Compare the bar chart and the estimated coefficients help us to interpret the impact of each climate zone. Category 5 is the most common climate zone type, and holding other bioclimate variables at their average values, the presence probability will be 0.72448. The third most common category, Category 19 (Arid, desert, hot) has no significant change thus have the same chance of desert turtle occurrence. In the second most common category, Category 17 (Arid, desert, cold), the probability gets higher, while in some less common climate zone types, type 11, 16, and 20, the probability gets lower.

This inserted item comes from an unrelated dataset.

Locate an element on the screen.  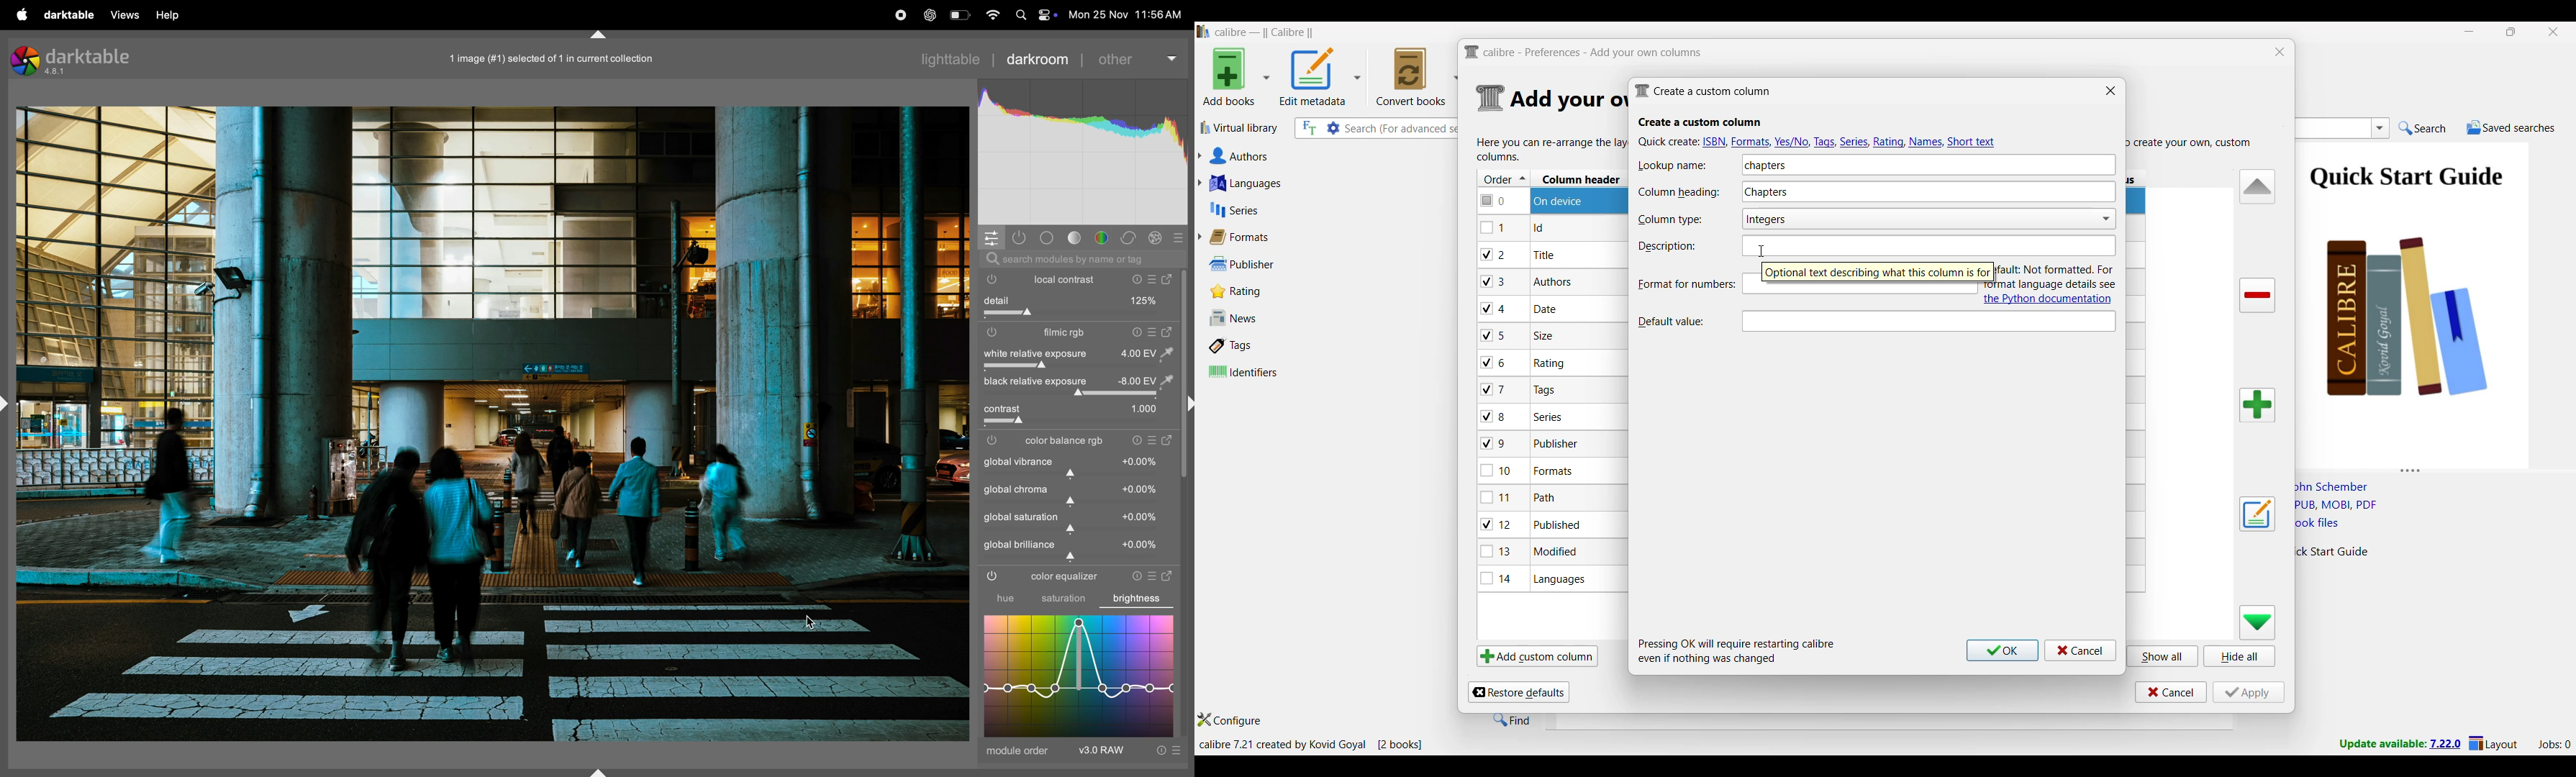
Add column is located at coordinates (2257, 405).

Rerun the tool to predict under future climate condition

26. In the Presence-only Prediction (MaxEnt) geoprocessing tool, keep all previous set parameters the same, only change the following parameters under Prediction Options accordion:

• • For Output Prediction Raster, type
  • For Match Explanatory Raster, specify Prediction column with the relative single band of the multi-band raster containing the forecasts of 19 bioclimate variables. For example, to match wc2.1_10m_bio_1.tif, specify wc2.1_10m_bioc_BCC-CSM2-MR_ssp126_2081-2100.tif\Band_1 in the Prediction column. And to match wc2.1_10m_bio_2.tif, specify wc2.1_10m_bioc_BCC-CSM2-MR_ssp126_2081-2100.tif\Band_2 in the Prediction column, so on so forth, until the 19^th bioclimate raster. And to match kp0p083_us_ps, specify kp0p083_us_ft in the Prediction column. It takes a while for the tool to validate your input of each row, so thanks for your patience here.

Click Run.

Let’s look at the result by comparing the Output Prediction Raster of the two runs side-by-side. We can see less suitable locations in California and Arizona by the end of this century. But there may be more suitable habitats occurring in other southern states.

Final Thoughts

While the tool should be mostly used by running this kind of species distribution model, the presence prediction problem spans a variety of domains and applications, like the presence of fire incidents, fatality in car crashes, finding landmines for national security. The use cases are endless.

Besides, in this tool, you can switch between two modes, presence points only and giving both presence and background locations. And based on whether you think the background has a high chance of being potential presence locations, or background points are representing absence, you can fine-tune this model in the Advanced Model Options accordion to put additional expertise of the data into the model.

We’re excited to finally bring this tool to our users in Pro 2.9 after 3 releases of development and please get your hand dirty with the tool and share your feedback with us!